Potter v. Chambers

204 P. 826, 188 Cal. 55, 1922 Cal. LEXIS 399
CourtCalifornia Supreme Court
DecidedFebruary 2, 1922
DocketS. F. No. 9452.
StatusPublished
Cited by80 cases

This text of 204 P. 826 (Potter v. Chambers) is published on Counsel Stack Legal Research, covering California Supreme Court primary law. Counsel Stack provides free access to over 12 million legal documents including statutes, case law, regulations, and constitutions.

Bluebook
Potter v. Chambers, 204 P. 826, 188 Cal. 55, 1922 Cal.
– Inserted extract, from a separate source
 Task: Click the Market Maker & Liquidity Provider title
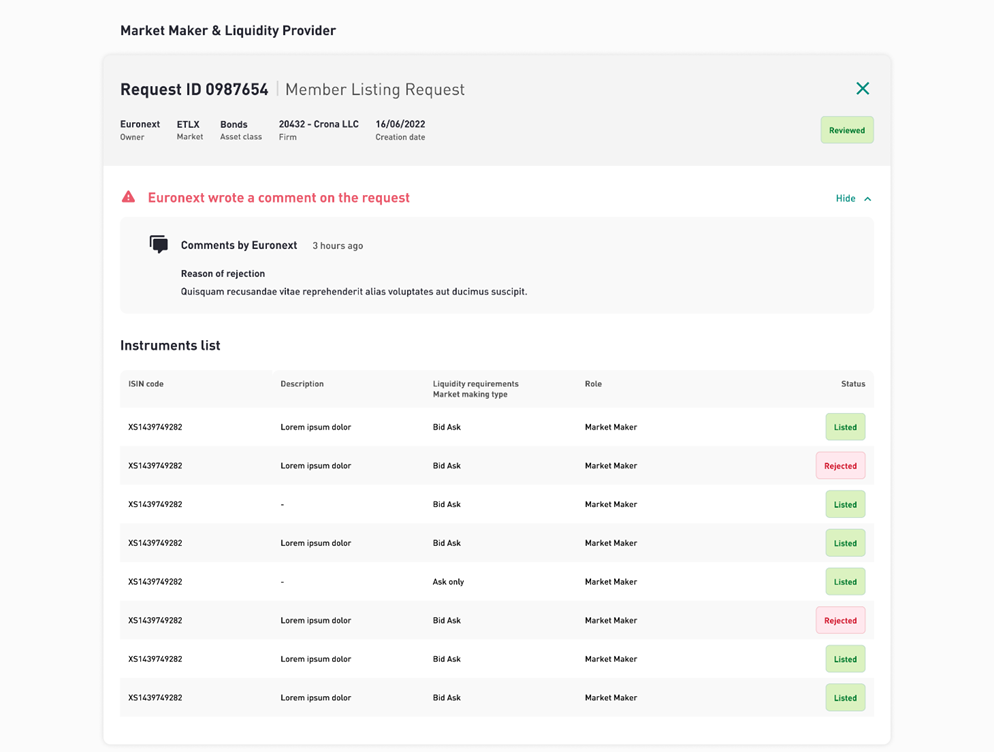(x=228, y=30)
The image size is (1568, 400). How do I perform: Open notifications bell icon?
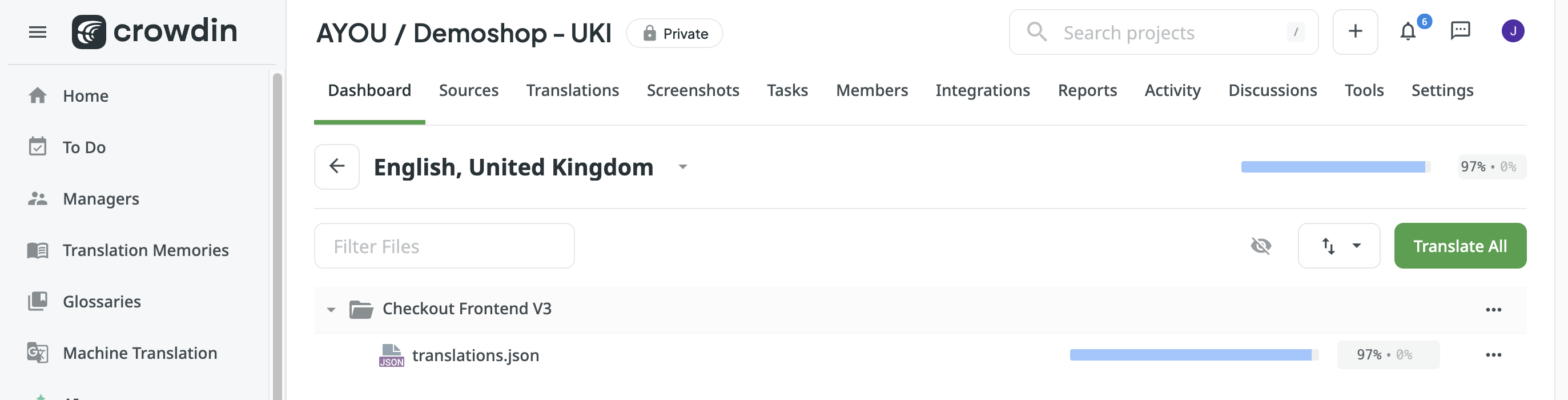1408,31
LEXIS 399 (Cal. 1922).

Opinions

SHAW, C. J.

Jesse S. L. Potter, a son of the deceased, Melissa A. Potter, appeals from an order of the superior court fixing the amount due from him under the inheritance tax law, upon the property received by him under the will of the decedent and upon certain property transferred to him by the decedent prior to her death. The ease involves the question of the rates of computation of inheritance tax upon the valuations of the property given at the death of the decedent and that given prior to her death, respectively.

Melissa A. Potter died testate on November 30, 1916. By her will she gave to Jesse S. L. Potter, and he has received it, property of the value of $146,773.57. On October 22, 1908, she transferred to him certain other property, without any valuable consideration therefor, which at that date and also at the time of her death was of the value of $850,300. The parties stipulated in the lower court that ever since said transfer said Jesse S. L. Potter has been the owner and in possession of said- property; that he had, up to the time of her death, collected and delivered to her all the income there *59 from, and that the property was liable to taxation under the inheritance tax law of 1905. (Sec. 1, Stats. 1905, p. 341.)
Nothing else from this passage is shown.